— Text passage —

Clinical portals: Stepping stones to the EMR

On Tuesday, members of our team attended the Healthcare Conferences UK event, “Delivering a Paperless NHS: Developing and Implementing a Clinical Portal” in London. The conference focused on case studies of developing and implementing clinical portals, which aggregate patient data drawn from different source systems.

Though the general consensus is that, for many hospitals, portal technology can reap significant efficiency and safety benefits at relatively low cost, portals are ultimately destined to be replaced by integrated electronic medical record (EMR) systems.

Learn more about the value of the EMR

“Business, not boundaries”

Dr Martin Murphy, the Clinical Director of the NHS Wales Informatics Service, spoke about developing the Welsh national clinical portal. A key lesson learned was to focus on the constant needs within the clinical business, such as correct patient identification, rather than building on “boundaries” such as administrative functions or old patient administration systems (PAS).

The clinical portal is being built around the five information services people need:

  1. Tasks: Help clinicians undertake day-to-day work e.g. identify the correct patient
  2. Records: View previous records e.g. view what people have previously done
  3. Analysis: Identify new problems, measurements, and inequalities
  4. Communication: Send documents such as referrals and discharges
  5. Knowledge: Access to correct and up-to-date knowledge e.g. provide quick access to best practices

In 2014, the aim is to slowly roll out services via the clinical portal, such as electronic referral and discharge letters, medicines lists, and discharge advice letters.

— Extracted information —
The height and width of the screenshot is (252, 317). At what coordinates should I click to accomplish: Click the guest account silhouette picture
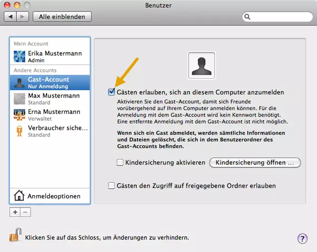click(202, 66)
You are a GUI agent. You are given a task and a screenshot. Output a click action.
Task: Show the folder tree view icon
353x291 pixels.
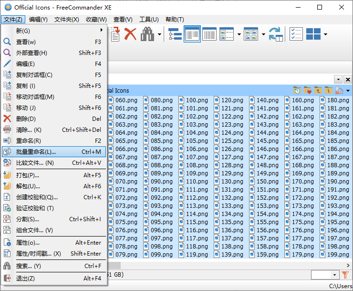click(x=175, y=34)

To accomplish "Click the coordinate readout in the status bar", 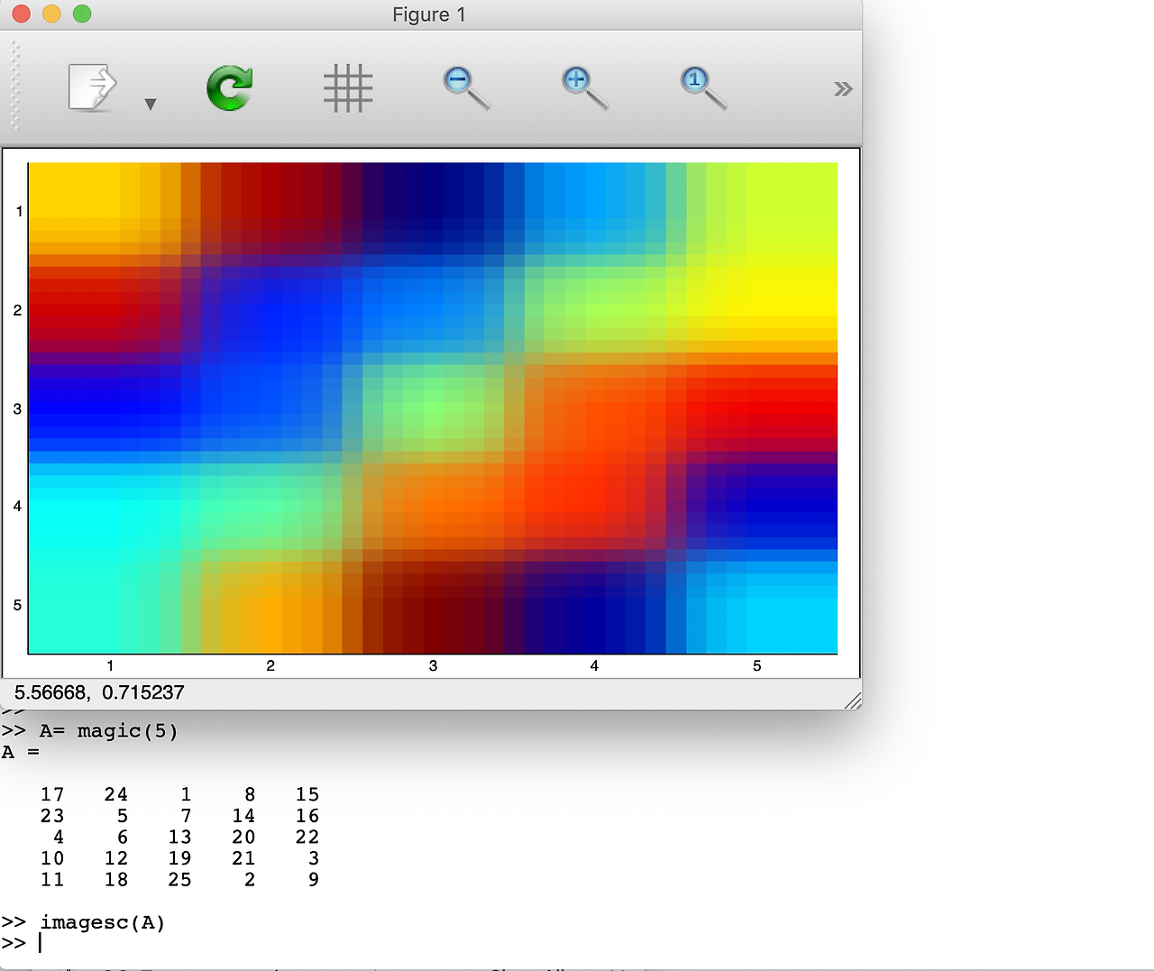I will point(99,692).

--

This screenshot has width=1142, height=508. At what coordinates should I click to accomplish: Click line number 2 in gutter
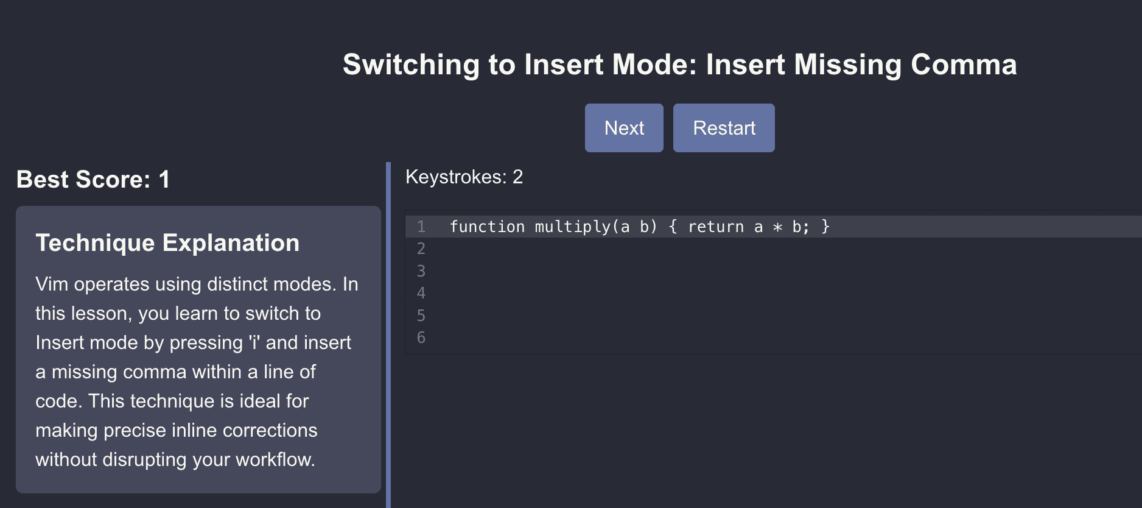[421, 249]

— Problem —
Reproduce the clinical portals article word for word, from "On Tuesday, members" up to and including "different source systems.".

— Response —
On Tuesday, members of our team attended the Healthcare Conferences UK event, “Delivering a Paperless NHS: Developing and Implementing a Clinical Portal” in London. The conference focused on case studies of developing and implementing clinical portals, which aggregate patient data drawn from different source systems.